Bu açıdan alınacak güvenlik önlemleriyle suçun işlenmesi önlenebilir. Suçu yaratan işsizlik, yoksulluk, uyuşturucu madde kullanımı, evsizlik gibi dış faktörlerin azaltılması, hukuka duyulan saygının kuvvetlendirilmesi gibi suçu önleyici politikalara da kesinlikle  önem verilmeli. Ayrıca sosyal medyada cübbeyi giyen sakalı uzatan ne oldukları belli olmayan ,dini bilgisi sorgulanmayan, Arap İslamı anlatan insanlar türedi. Bunların tahsilini yetkisini kimse sorgulamıyor. Bazen bunların paralelinde fikir beyan eden Profesör  titri olan kişilerde çıkıyor, bunlarda  bizi üzüyor . Bu yönüyle sosyal medyanında kontrolü gerekli. Bunlar insanlara erkek hakim din anlatıyorlar, kadını aşağılayıcı bilgi veriyorlar. Hepimiz biliyoruz ki din erkeklere inmedi. Kadınlara da inmedi, insanlığa indi.
Ortaya konan uluslararası verilere baktığımız zaman, OECD ülkeleri arasında en fazla şiddete maruz kalan kadınların Türkiye’de yaşayan kadınlar olduğu tesbiti yapılmış... Türkiye, %38 oranla kadınların en fazla şiddete maruz kaldığı OECD ülkesi olarak birincisi sırada yer alırken onu, %37,4 oranıyla Kolombiya, %36 oranla Kosta Rika takip ediyor. ABD ise %35,6 şiddete maruz kalan kadın oranıyla dördüncü sırada yer alıyor. Listeyi %30 şiddete maruz kalan kadın oranıyla Finlandiya, %29 oranla İngiltere, %26 oranla Fransa, %22 oranla Almanya ve %19 oranlarla Yunanistan ve İtalya takip ediyor.

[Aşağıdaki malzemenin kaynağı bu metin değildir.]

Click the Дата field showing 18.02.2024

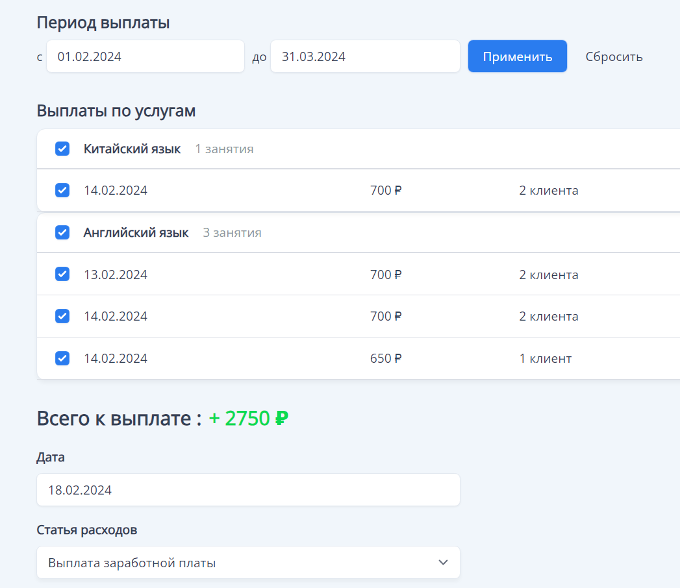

Yirminci yüzyılın ilk yarısında Atamız sayesinde dünyada kadınlara seçme ve seçilme özgürlüğünü anayasaya koyan ülke Türkiye dir. Son yıllarda böyle bir ülkenin kadına şiddet ve kadın cinayetlerinde en önlerde olması maalesef çok üzücü. 

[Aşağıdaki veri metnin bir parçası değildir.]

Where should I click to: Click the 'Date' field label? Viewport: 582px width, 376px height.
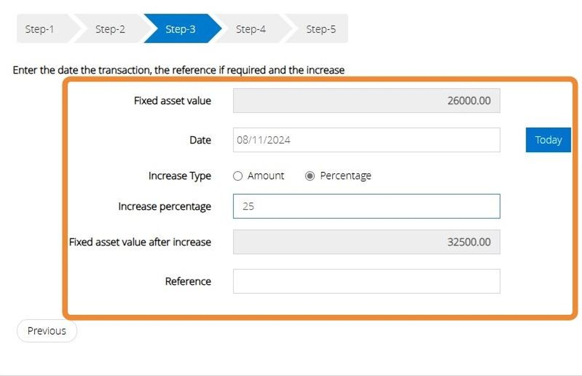[200, 140]
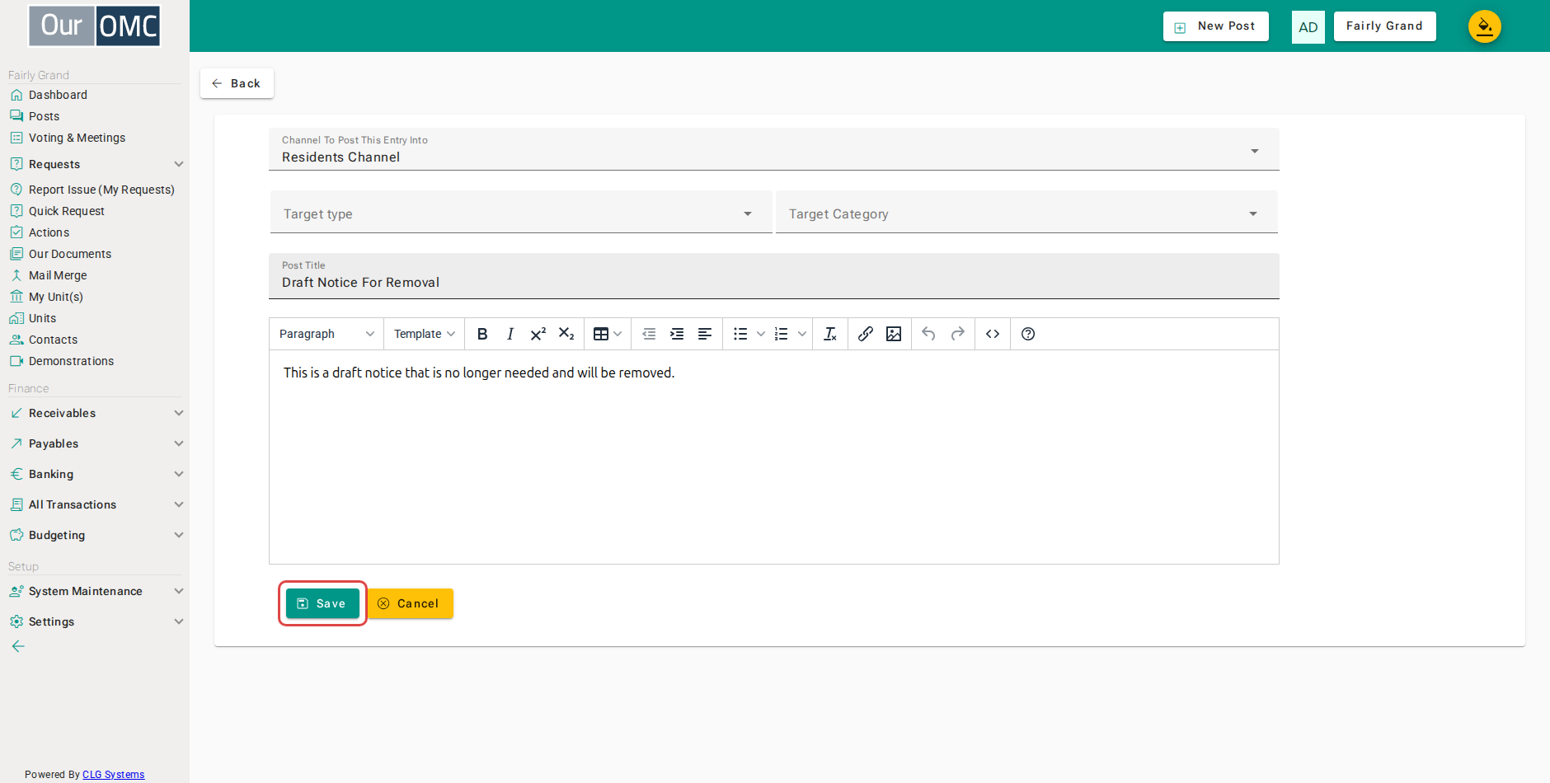The width and height of the screenshot is (1550, 783).
Task: Clear formatting with the Tx icon
Action: (830, 334)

Peygamberimiz kadınlar için şöyle söylüyor:
“Allah sizden; kadınlara karşı iyi ve hayırlı olmanızı ister; çünkü onlar, sizin analarınız, kızlarınız veya teyzelerinizdir."Sizin hayırlınız, eşine hayırlı olandır. Ben de eşime karşı sizin en hayırlınızın. Kadınlara ancak iyi insanlar iyi davranır; onlara karşı ancak kötü kişiler, ihanet eder.”

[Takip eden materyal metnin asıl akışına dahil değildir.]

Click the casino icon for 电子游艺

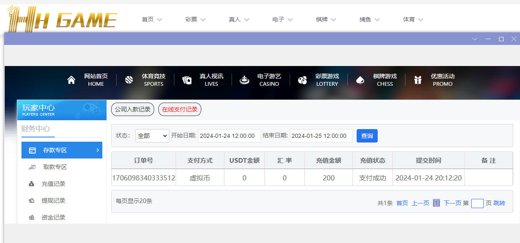[244, 80]
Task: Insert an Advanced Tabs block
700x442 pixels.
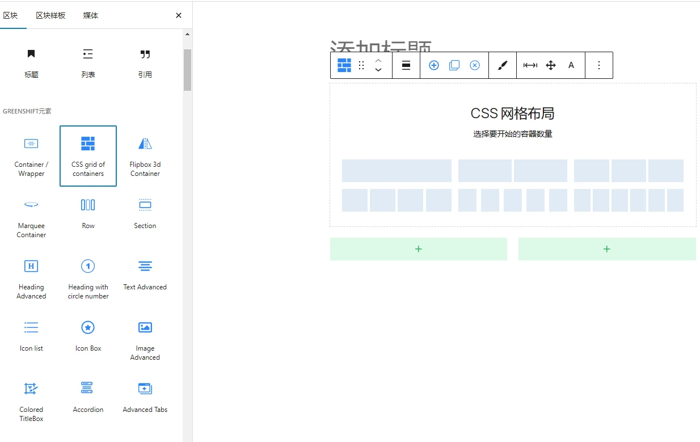Action: click(145, 395)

Türk toplumunda kadının saygın bir yeri vardır. Orta Asya'da kurulan ilk Türk devletlerinde kadın ve erkek eşit haklara sahipti. Devlet yönetiminde, hakanların yanında hatun adı verilen eşleri de söz sahibiydi. Kadınlar ata binip ok atar, top oynar, güreş gibi ağır sporlar yapar ve savaşlara katılırlardı. 
Neticede, kadın cinayetleri ve kadına şiddet konusu alınacak tedbirlerle  ülke gündeminden bir an önce çıkarılmalıdır.